• **DATA**:

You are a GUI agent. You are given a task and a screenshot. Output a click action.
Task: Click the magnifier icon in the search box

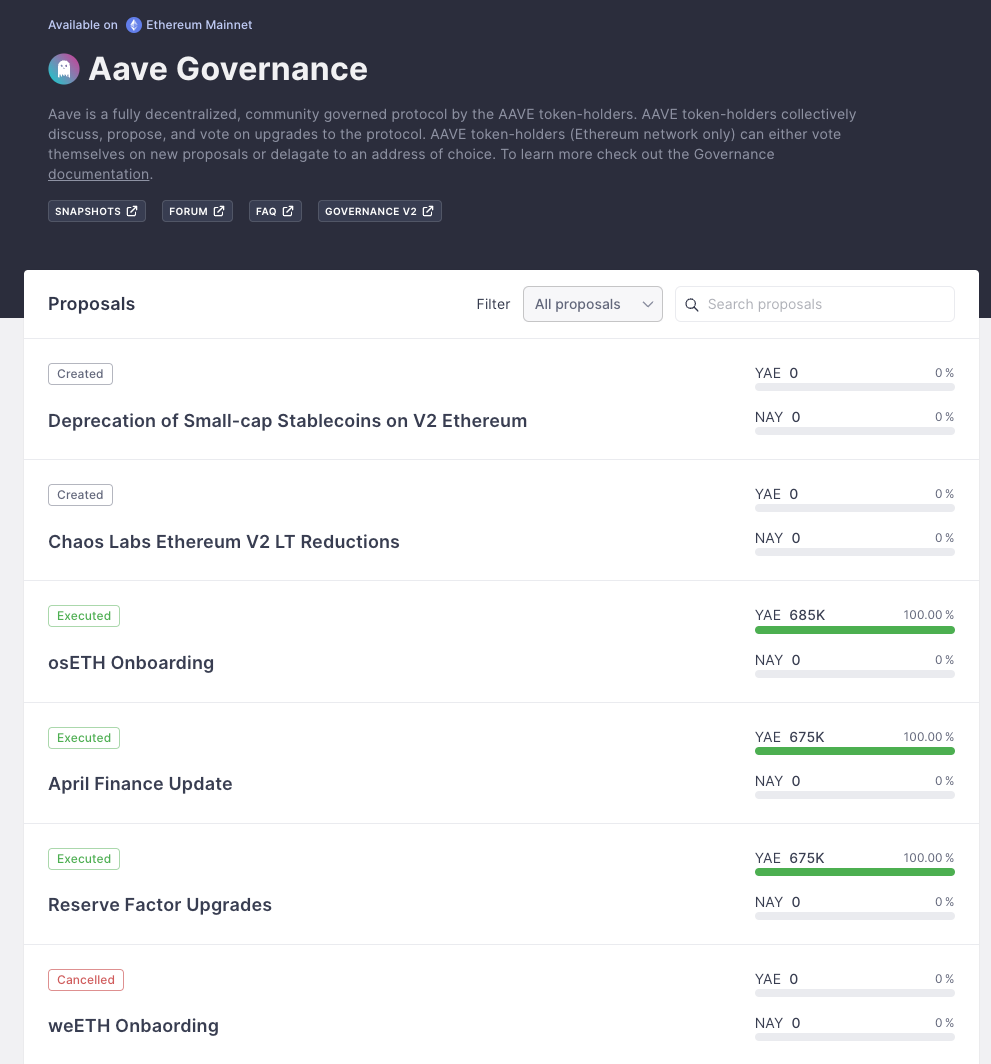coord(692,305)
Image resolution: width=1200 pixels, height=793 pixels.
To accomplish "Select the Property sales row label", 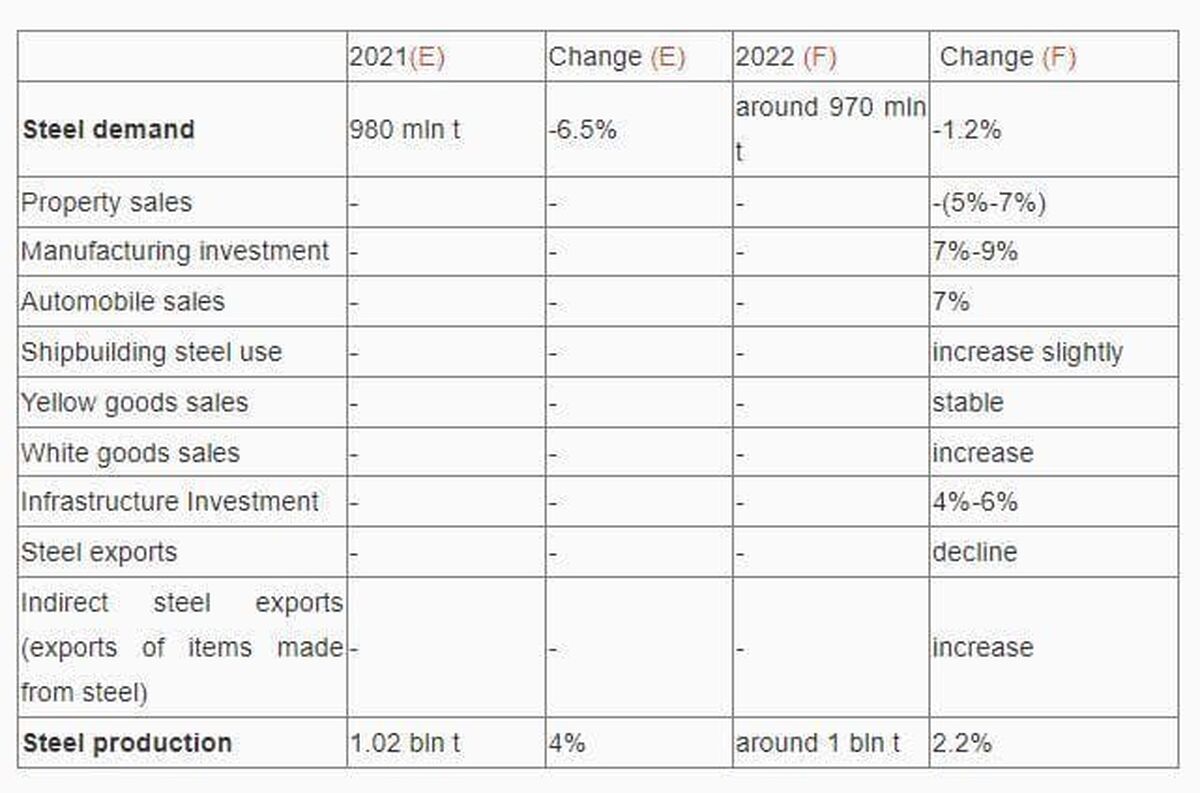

• **DESCRIPTION OF THE TASK**: Leaving aside the pictures, copy the listing above exactly.

• **EXPECTED ANSWER**:
You are a GUI agent. You are given a task and a screenshot. Output a click action.
Task: Click the magnifier icon in the search box

coord(692,305)
Image resolution: width=1200 pixels, height=793 pixels.
To accomplish "Select the Property sales row label", 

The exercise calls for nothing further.